Items from a data source
———

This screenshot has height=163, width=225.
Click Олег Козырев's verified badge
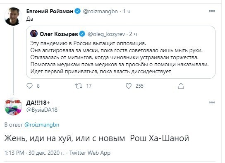[82, 34]
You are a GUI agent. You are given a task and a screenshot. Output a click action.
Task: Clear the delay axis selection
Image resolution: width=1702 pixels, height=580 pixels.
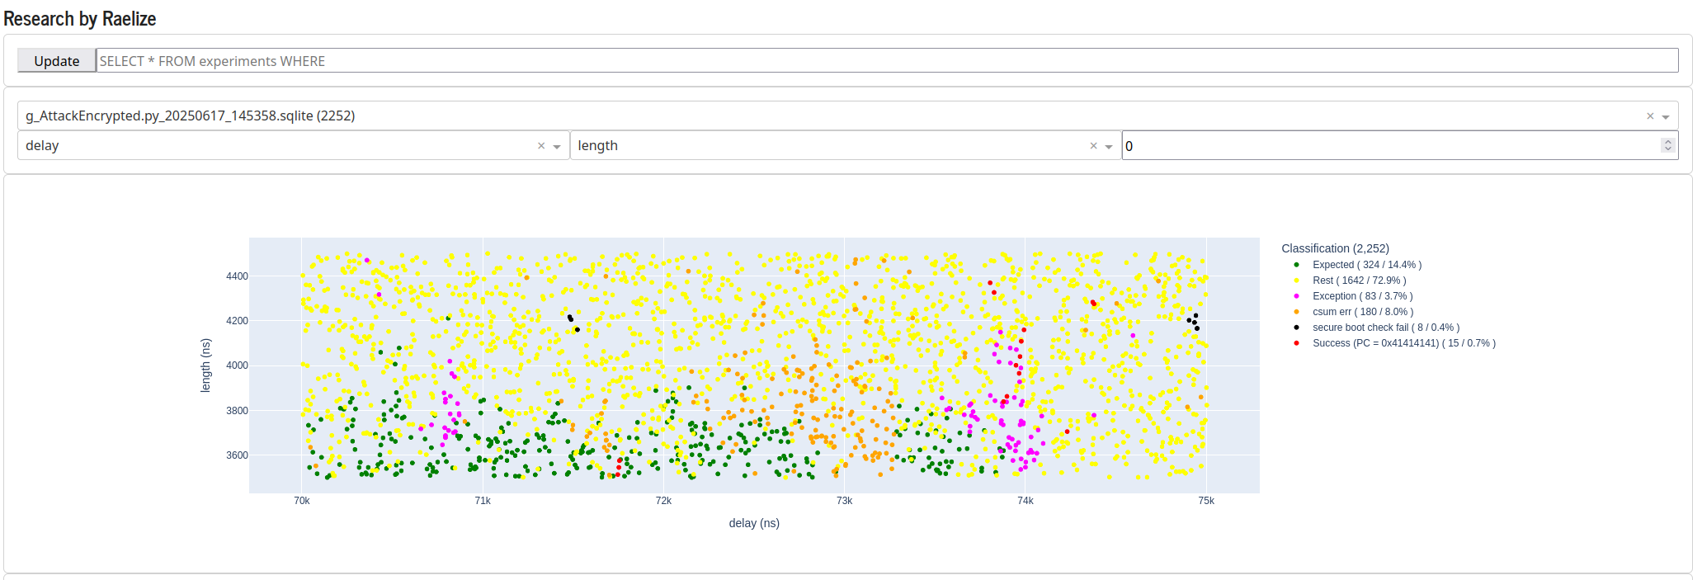coord(541,146)
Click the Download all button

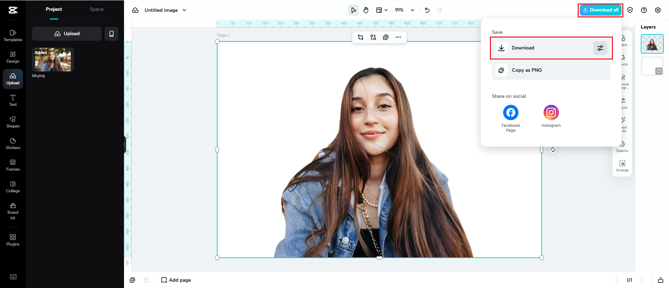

———

ACTION ITEM: How many lines above contain the word "screenshot"? Reply with only the number.

TASK OUTPUT: 2